Decimati dal bracconaggio, l’ultimo grande censimento in 18 paesi

Gli elefanti africani sono a serio rischio. Sono allarmanti i dati emersi dall’ultima ricerca, durata tre anni, sugli esemplari presenti nel continente: il loro numero è sceso drasticamente, del 30 per cento, dal 2007 al 2014. E a decimarli è stato principalmente il bracconaggio.

Il censimento, chiamato “Il grande censimento degli elefanti” è il più completo che sia mai stato fatto. Una ricognizione su 463mila chilometri di savana, sorvolando 18 paesi africani con decine di aerei. Costato 8 milioni di dollari e finanziato principalmente dal miliardario filantropo Paul Allen, co-fondatore di Microsoft, ha stabilito che il tasso di declino degli elefanti è dell’8% l’anno.

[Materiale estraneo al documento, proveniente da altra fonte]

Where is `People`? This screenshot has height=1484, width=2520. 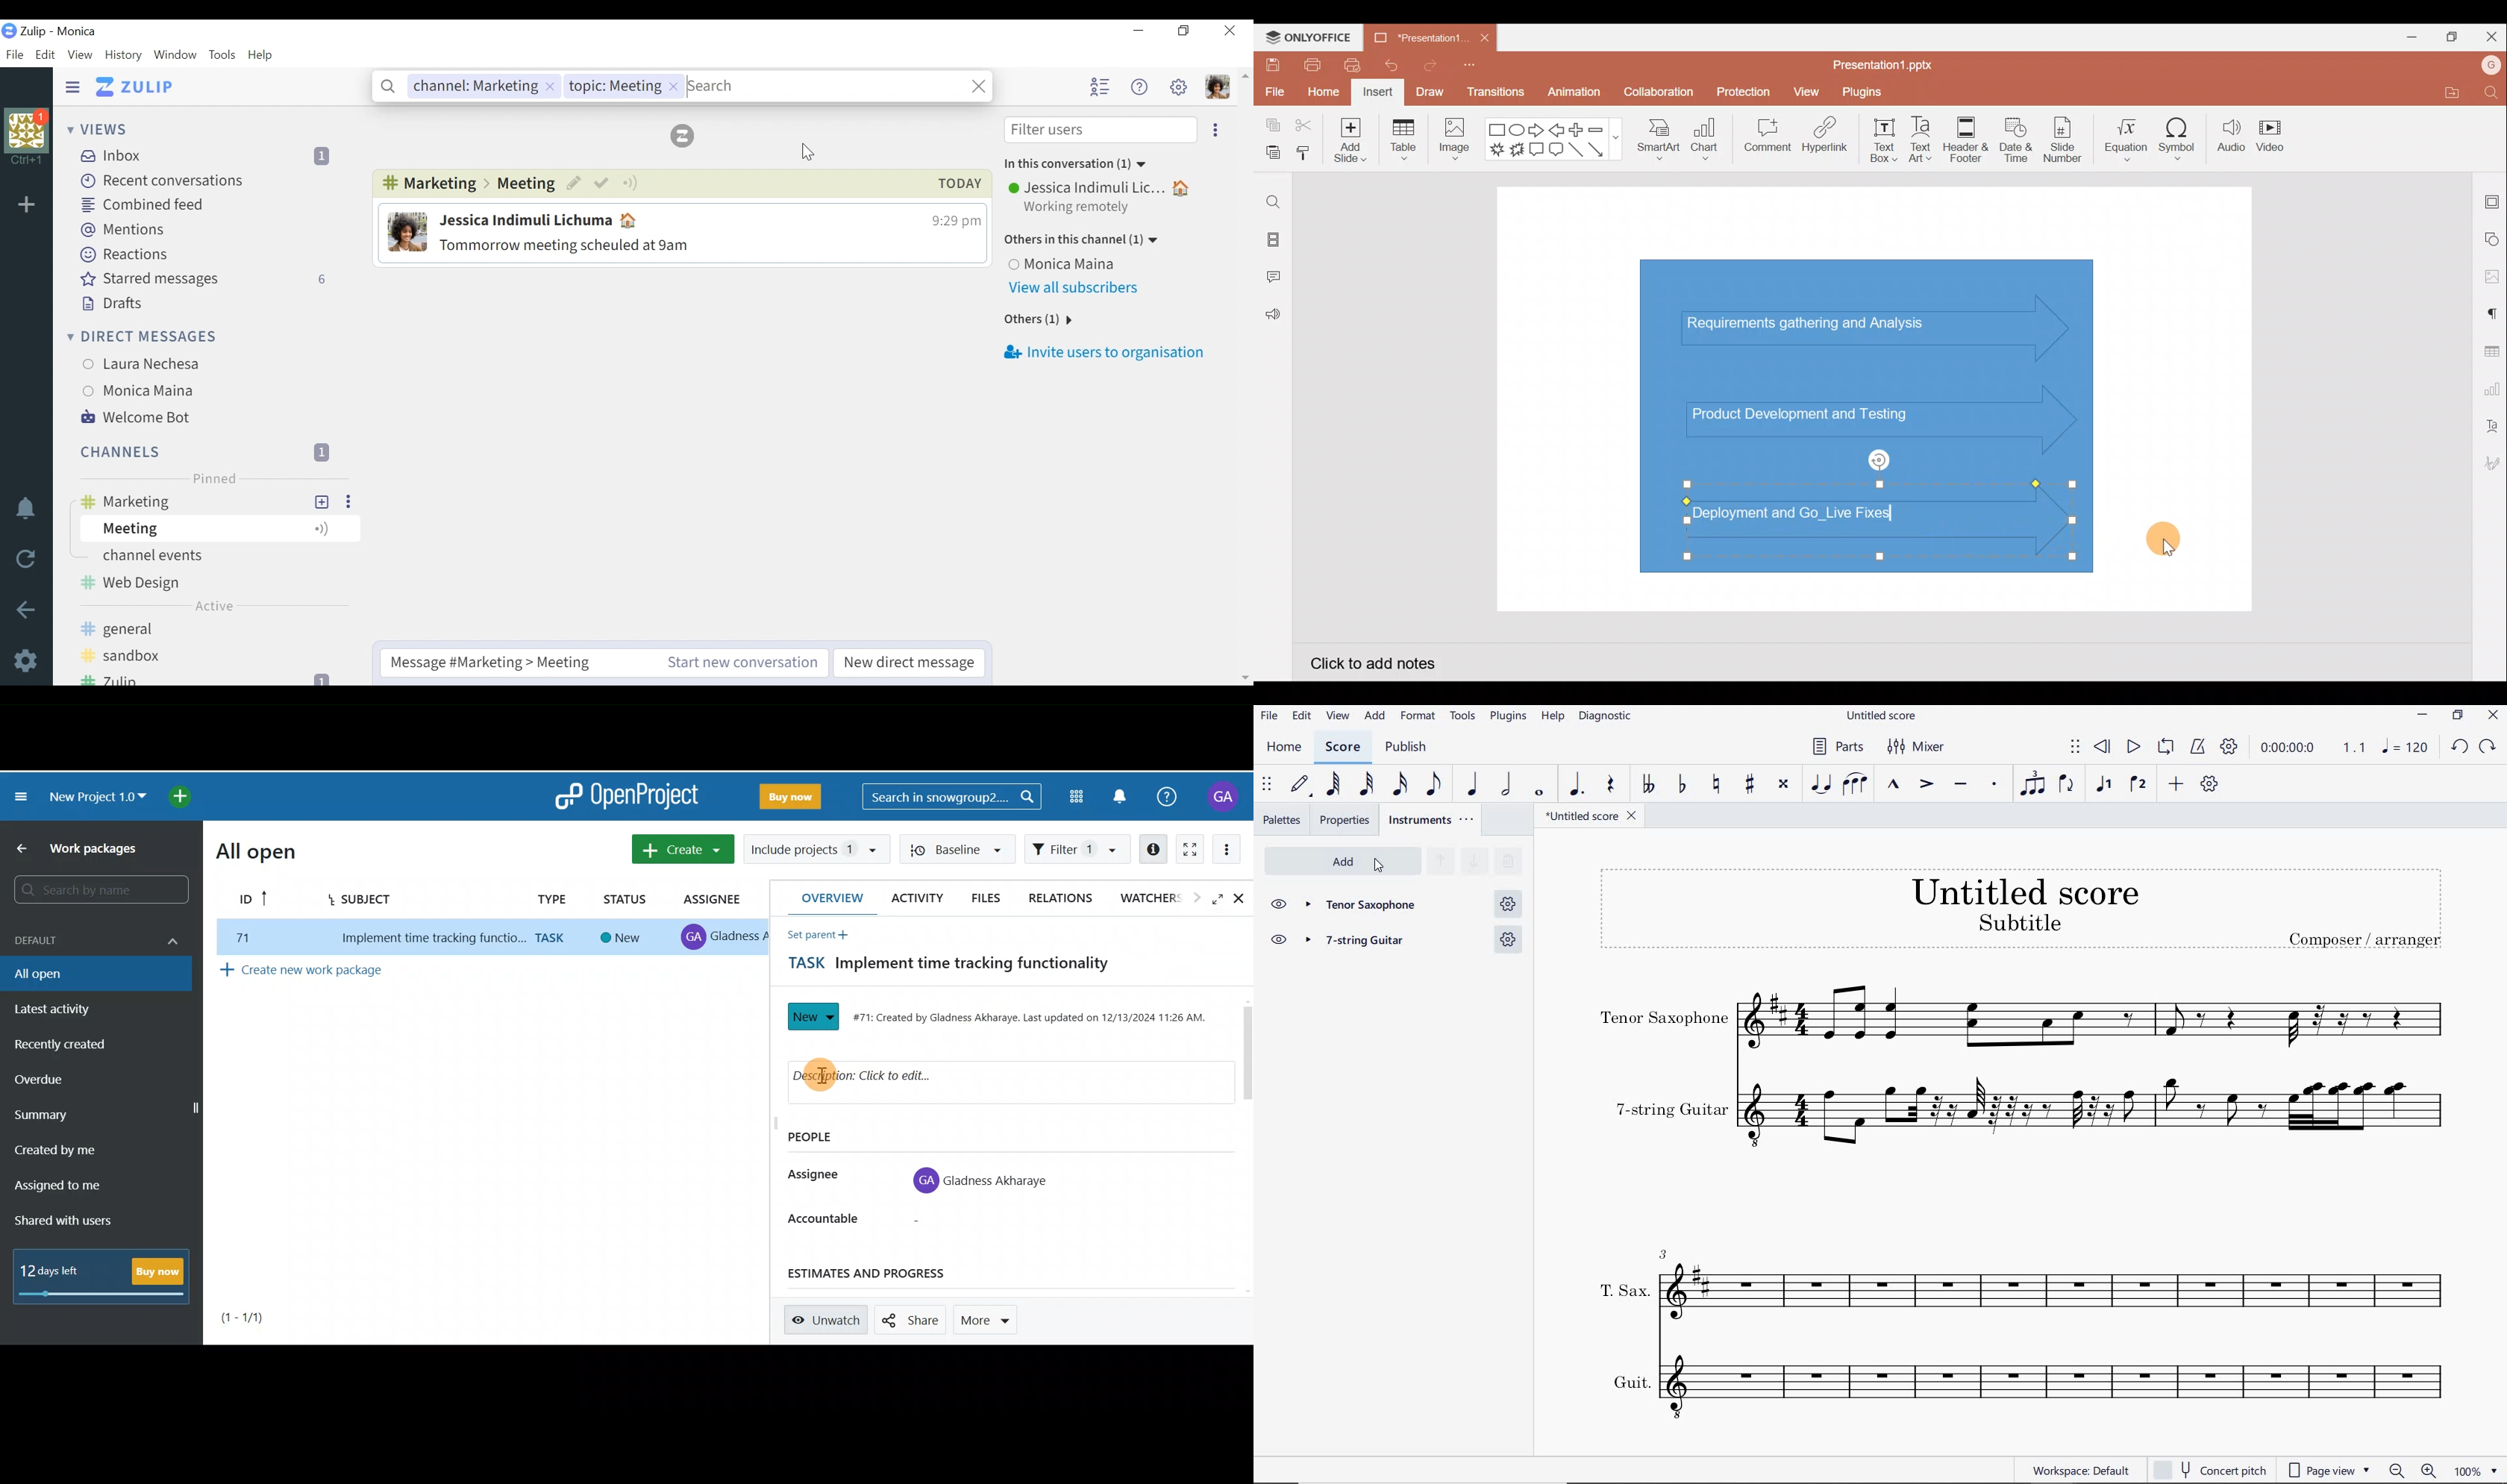 People is located at coordinates (825, 1138).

Il calo maggiore del numero è stato in Angola, Tanzania, Mozambico, seguiti da Repubblica Democratica del Congo, Cameron e Zambia. Al momento, invece, il loro numero resta stabile in Sudafrica, Botswana, Kenya, Zimbabwe. Dopo il censimento nella savana, che sarà completato a breve con Sud Sudan e Repubblica Centroafricana, dove non è stato possibile effettuare ancora la ricerca a causa dei conflitti, si pensa di farne uno anche per gli elefanti delle foreste, altrettanto minacciati. Quel che è certo è che serve un intervento efficace dei governi per interrompere questo declino improvviso.